Coup de gueule!

Publié le par Quetzal

" Mettez-vous aussi à ma place. Je dois répondre à l'interrogation des familles des victimes que je reçois. Les malades potentiellement dangereux doivent être soumis à une surveillance particulière afin d'empêcher un éventuel passage à l'acte. Et vous savez fort bien [...] que des patients dont l'état s'est stabilisé pendant un certain temps peuvent soudainement devenir dangereux. "


Nicolas Sarkozy, Discours du 2 décembre 2008.

Ce discours a été prononcé suite au meurtre d'un jeune homme, le 12 novembre dernier, par un patient schizophrène suivi au centre hospitalier de Saint-Egrève en Isère. Ce discours n’a qu’un unique but : créer un climat de peur. De deux façons, par le caractère exclusivement sécuritaire, voire carcéral, des mesures proposées, et par l’image que Mr le Président donne des personnes atteintes de souffrances psychiques : celle de criminels potentiels, dont il faudrait avant tout protéger la société.

 

Des locaux de qualité, des professionnels bien formés et assez nombreux : voilà ce qui apaise la majorité des tensions. Cependant, aujourd’hui, force est de constater le manque de lit et le sous-effectif infirmier. Tous les soignants s’accordent sur le fait que c’est avant tout le manque de moyens humains qui génère la dangerosité.

 

Parmi les propositions faites dans ce discours, on peut relever :

- l’aménagement de 200 chambres d’isolement ;

- l’installation d’une unité fermée « dans chaque établissement qui le nécessite » ;

- le contrôle renforcé des sorties ;

- le port, « par certains patients », d’un bracelet électronique pour contrôler leurs déplacements.

 

En ce qui concerne l’installation d’unité fermée dans les « établissements le nécessitant », le terme « le nécessitant » n’est-il pas la porte ouverte à une création systématique d’unité fermée dans chaque service ? Sur quels critères sera jugée la nécessité d’une unité fermée ?

 

De plus, la majorité des patients hospitalisés d’office, c'est-à-dire suite à une décision juridique prise par le préfet, souffrent d’un délire de persécutions ; ne pensez-vous pas que la mise d’un bracelet électronique autour de leur poignet ou de leur cheville empirerait ce délire de persécutions et engendrerait une augmentation de l’agressivité ? Cette mesure est la preuve évidente d’une immense méconnaissance de la maladie psychique.

 

La seule mesure dont on peut se satisfaire est la création de quatre unités pour malades difficiles (UMD) de quarante places.

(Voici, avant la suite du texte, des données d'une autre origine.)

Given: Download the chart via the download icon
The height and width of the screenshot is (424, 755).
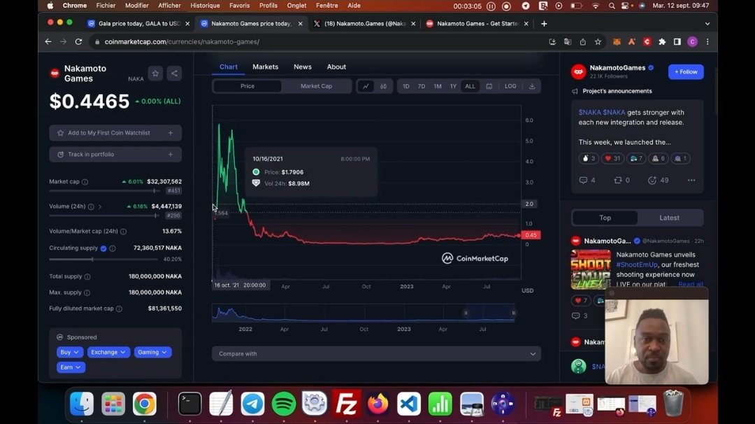Looking at the screenshot, I should coord(531,85).
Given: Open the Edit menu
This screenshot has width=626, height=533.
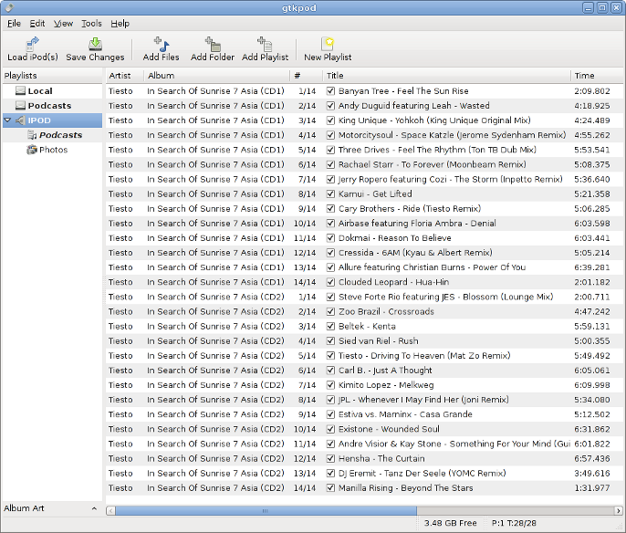Looking at the screenshot, I should 37,23.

Les UMD sont en effet l’ultime recours dans la gestion de la crise, quand même la chambre d’isolement ne suffisent pas à assurer la sécurité du patient, de l’équipe soignante et des autres patients. Hors le nombre de places dans ces structures a été réduite ces dernières années, on peut donc se féliciter de cette décision.

 

Cependant, ce discours est à stigmatiser. En effet, Mr Sarkozy mentionne le chiffre de 13% de patients hospitalisés d’office en psychiatrie. Hors ce chiffre n’est pas de 13% mais de 2%. Pourquoi gonfler ce chiffre, quand on sait que l’hospitalisation d’office est prononcée à l’encontre des personnes compromettant l’ordre public et la sécurité des personnes ? De plus, faut-il rappeler que les personnes souffrant de troubles psychiatriques ne sont à l’origine que de 2% des crimes commis en France.

 

Et enfin, pour terminer, une dernière question sur laquelle réfléchir : Monsieur Sarkozy veut protéger la société des personnes souffrant de maladie psychique, mais quelles mesures est-il prêt à mettre en place pour protéger ces personnes ? En effet, ce qu’il n’a pas jugé nécessaire de mentionner les quelques chiffres suivants : la prévalence des crimes envers elles est 11,8 fois supérieur à qu’envers l’ensemble de la population, et la prévalence des vols et des spoliations 140 fois.

 

« Ces personnes ont en majorité besoin d’être soignées, protégées, mais pas enfermées. »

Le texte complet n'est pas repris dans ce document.